MindsDB is named after a science fiction concept. Iain M. Banks's Culture series features "Minds" - vast, self-evolving artificial intelligences that manage entire civilizations while remaining aligned with human values. When Torres and co-founder Adam Carrigan named their company, they weren't being poetic for investors. They meant it literally: build systems that think, predict, and stay aligned with the people using them. The sci-fi name is a design specification.
Torres repeatedly cites one statistic: fewer than 5% of the world's 30 million software developers are AI or ML engineers. Every enterprise AI pitch assumes that businesses will hire the 5%. MindsDB was built for the 95% who already know SQL and don't want to hire a data science team to get a prediction from their own data. The insight sounds simple. Executing it - building a query engine that abstracts ML as a database layer - took six years and $77M.
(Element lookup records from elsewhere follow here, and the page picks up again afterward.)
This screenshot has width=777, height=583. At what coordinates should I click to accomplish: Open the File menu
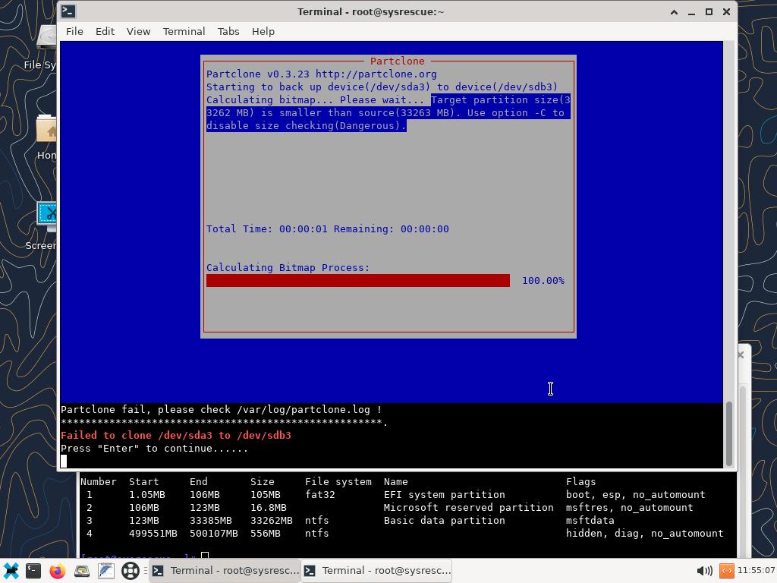coord(74,31)
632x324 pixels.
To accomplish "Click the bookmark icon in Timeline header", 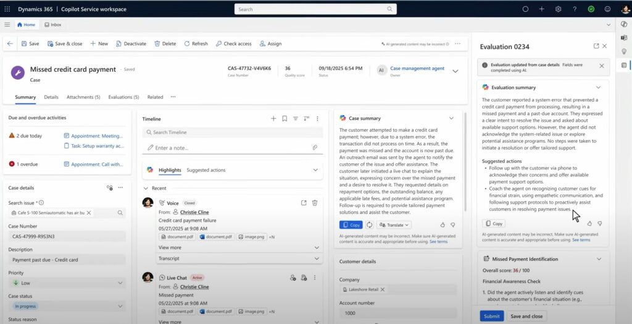I will [x=285, y=118].

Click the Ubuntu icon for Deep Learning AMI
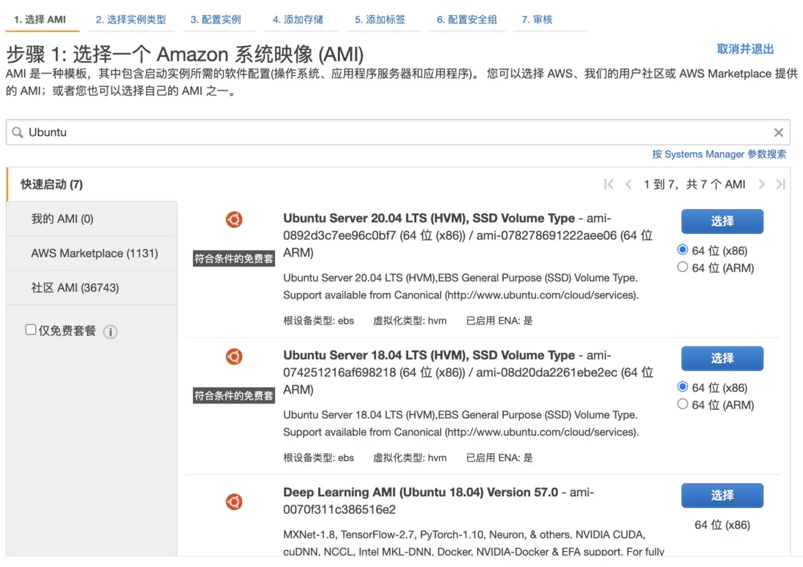(234, 502)
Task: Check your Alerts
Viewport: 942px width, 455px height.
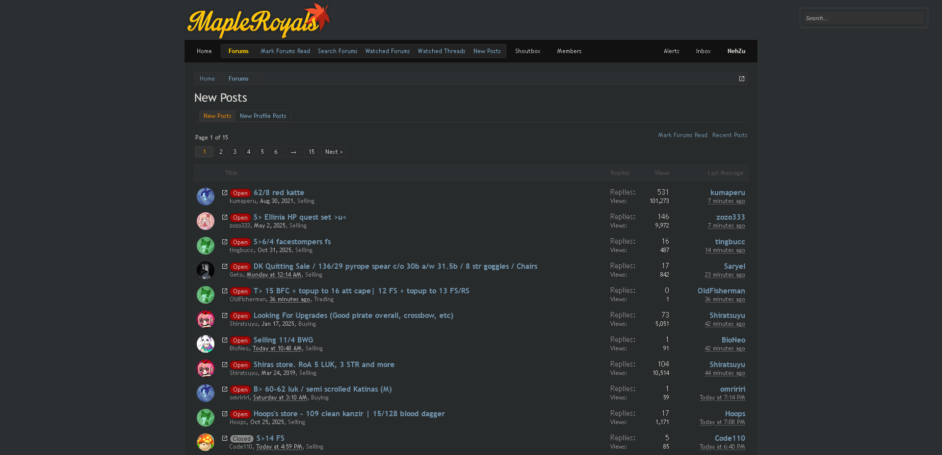Action: [671, 51]

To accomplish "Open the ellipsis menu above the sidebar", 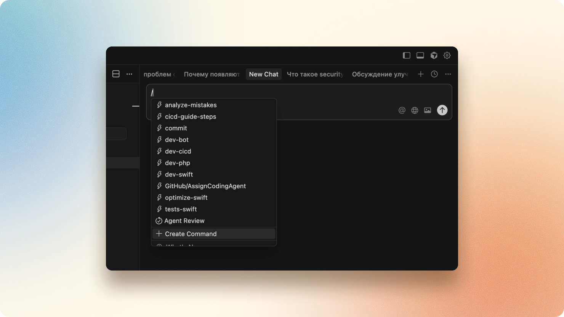I will point(129,74).
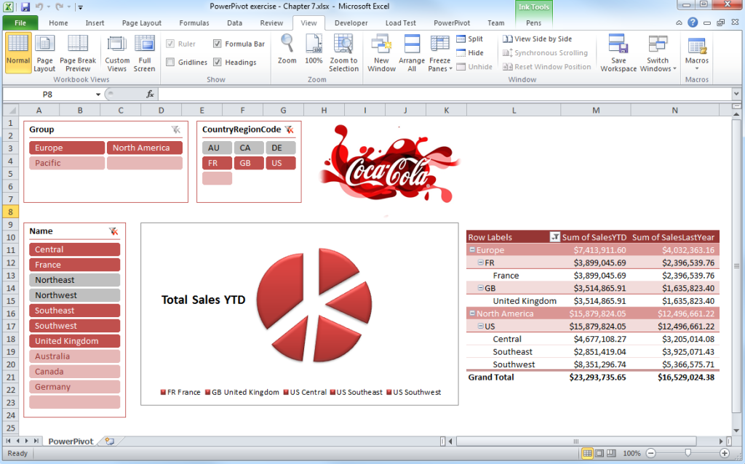Select Northeast in Name slicer
Screen dimensions: 745x464
(74, 280)
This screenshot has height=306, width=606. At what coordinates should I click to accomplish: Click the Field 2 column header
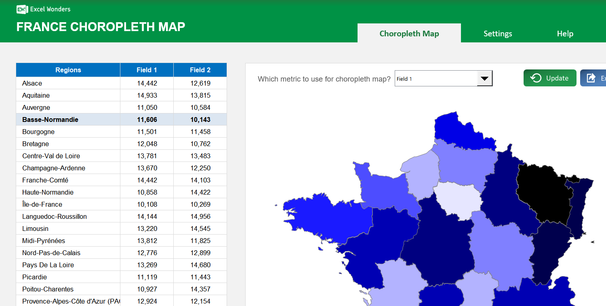[200, 70]
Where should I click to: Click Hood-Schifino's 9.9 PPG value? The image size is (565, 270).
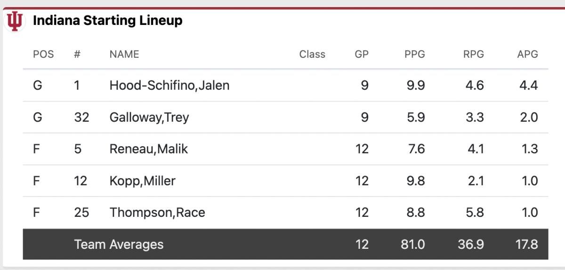click(x=415, y=85)
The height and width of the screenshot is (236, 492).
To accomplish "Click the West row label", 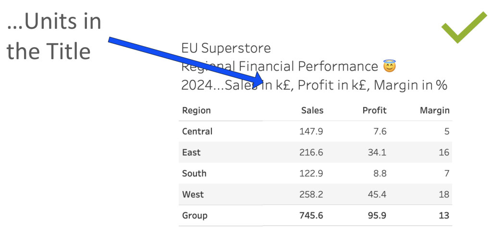I will [193, 194].
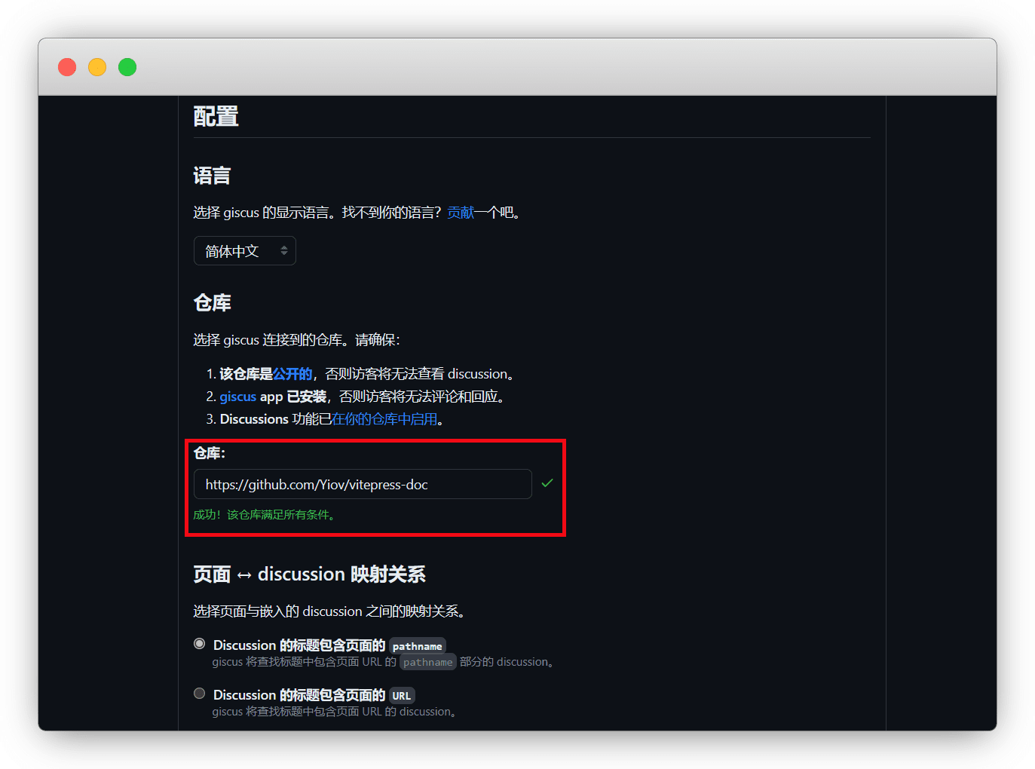Select the URL mapping radio button
Image resolution: width=1035 pixels, height=769 pixels.
(200, 694)
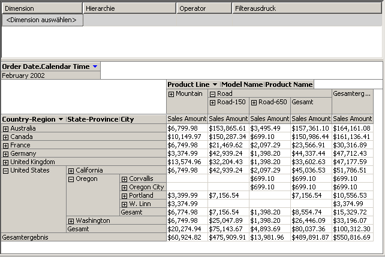The image size is (385, 257).
Task: Expand the Road-150 model column
Action: tap(212, 102)
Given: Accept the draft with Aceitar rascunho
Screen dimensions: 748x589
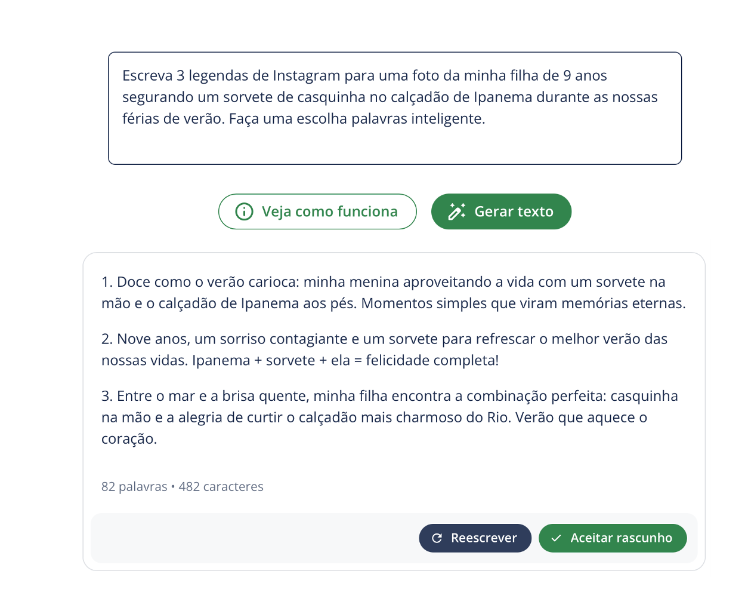Looking at the screenshot, I should tap(613, 538).

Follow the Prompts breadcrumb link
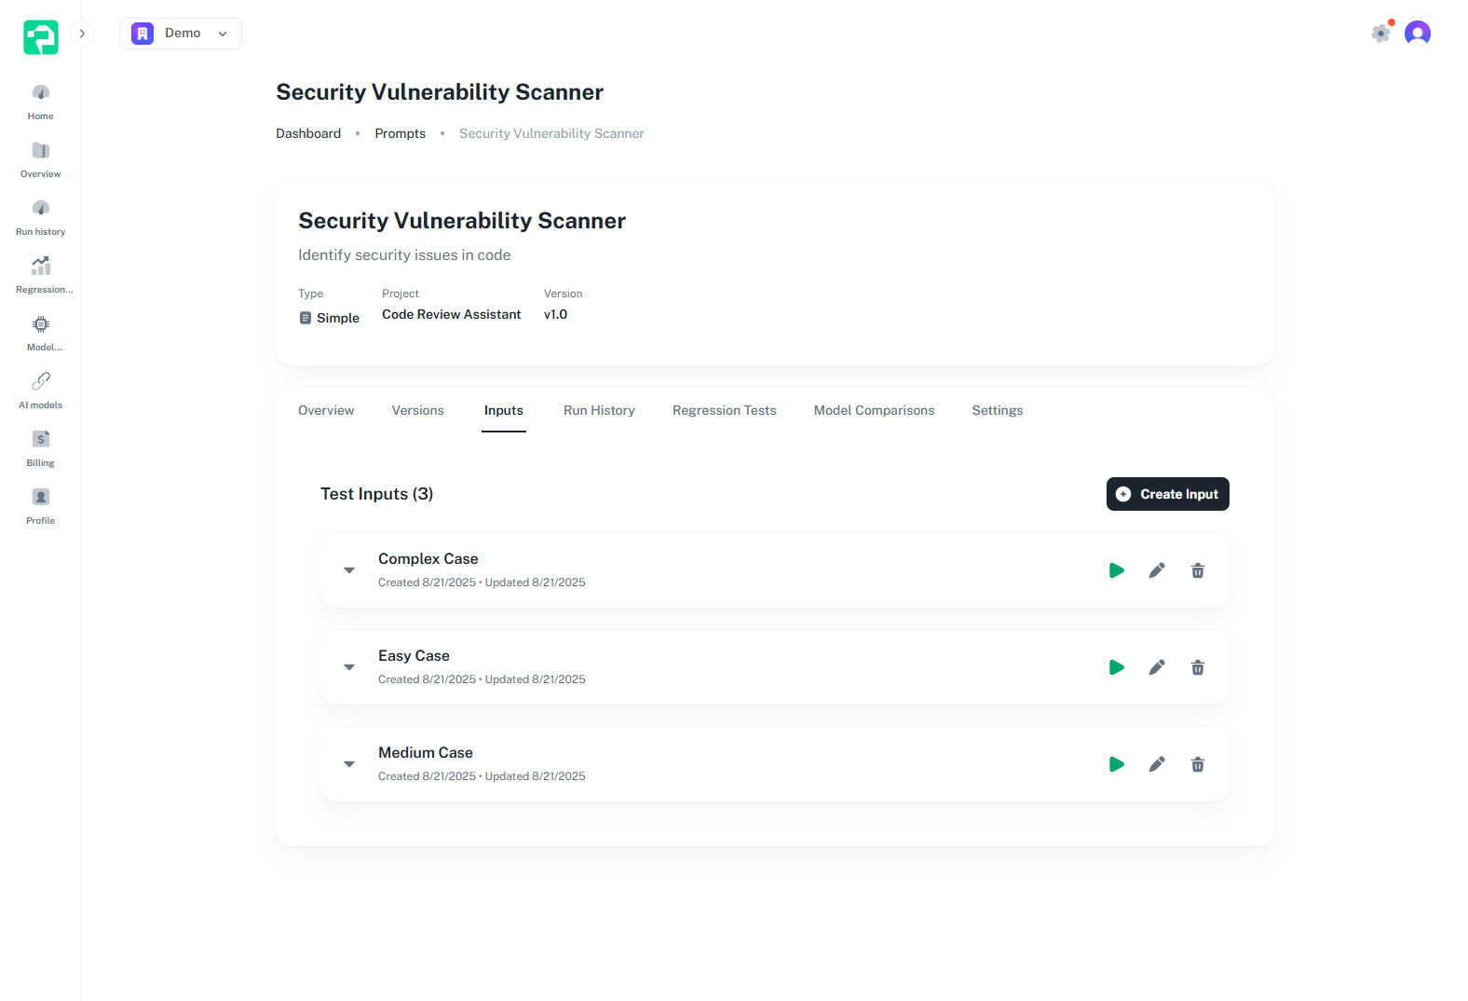[400, 133]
Before founding MindsDB, Torres worked at CareJourney alongside Aneesh Chopra - the first CTO the US government ever appointed. Together, they built data systems that processed billions of patient records to optimize healthcare cost and quality. It was not a glamorous startup pivot. It was deep, messy, high-stakes data engineering at a scale where errors have human consequences. Torres took that seriousness about data quality and governance directly into MindsDB's enterprise product.
"If you try to engineer a complex system end-to-end, you'll fail. You need to start simple, iterate, and let the community help you refine it."